Top of Material supplied
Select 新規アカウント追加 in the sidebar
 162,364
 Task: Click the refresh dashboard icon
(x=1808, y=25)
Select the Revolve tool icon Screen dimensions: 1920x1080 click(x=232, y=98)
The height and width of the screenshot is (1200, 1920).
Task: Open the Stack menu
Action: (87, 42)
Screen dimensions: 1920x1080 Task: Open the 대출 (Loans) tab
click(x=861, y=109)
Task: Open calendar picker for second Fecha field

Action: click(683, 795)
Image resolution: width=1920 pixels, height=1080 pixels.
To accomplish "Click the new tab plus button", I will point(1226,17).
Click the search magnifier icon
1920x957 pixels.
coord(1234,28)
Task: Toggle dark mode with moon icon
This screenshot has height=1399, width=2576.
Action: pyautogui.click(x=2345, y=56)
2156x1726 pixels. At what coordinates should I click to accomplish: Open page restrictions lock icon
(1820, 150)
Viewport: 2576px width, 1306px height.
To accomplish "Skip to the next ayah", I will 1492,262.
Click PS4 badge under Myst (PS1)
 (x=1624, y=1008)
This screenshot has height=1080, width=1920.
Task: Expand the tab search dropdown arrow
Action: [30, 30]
Bottom of Material supplied
§ What you should do: Every entry above should be returned exactly as written.

§ Worked solution:
Select 新規アカウント追加 in the sidebar
 162,364
 Task: Click the refresh dashboard icon
(x=1808, y=25)
Select the Revolve tool icon Screen dimensions: 1920x1080 click(x=232, y=98)
The height and width of the screenshot is (1200, 1920).
Task: Open the Stack menu
Action: (87, 42)
Screen dimensions: 1920x1080 Task: Open the 대출 (Loans) tab
click(x=861, y=109)
Task: Open calendar picker for second Fecha field

Action: click(683, 795)
Image resolution: width=1920 pixels, height=1080 pixels.
To accomplish "Click the new tab plus button", I will point(1226,17).
Click the search magnifier icon
1920x957 pixels.
coord(1234,28)
Task: Toggle dark mode with moon icon
This screenshot has height=1399, width=2576.
Action: pyautogui.click(x=2345, y=56)
2156x1726 pixels. At what coordinates should I click to accomplish: Open page restrictions lock icon
(1820, 150)
Viewport: 2576px width, 1306px height.
To accomplish "Skip to the next ayah", I will 1492,262.
Click PS4 badge under Myst (PS1)
 (x=1624, y=1008)
This screenshot has height=1080, width=1920.
Task: Expand the tab search dropdown arrow
Action: [30, 30]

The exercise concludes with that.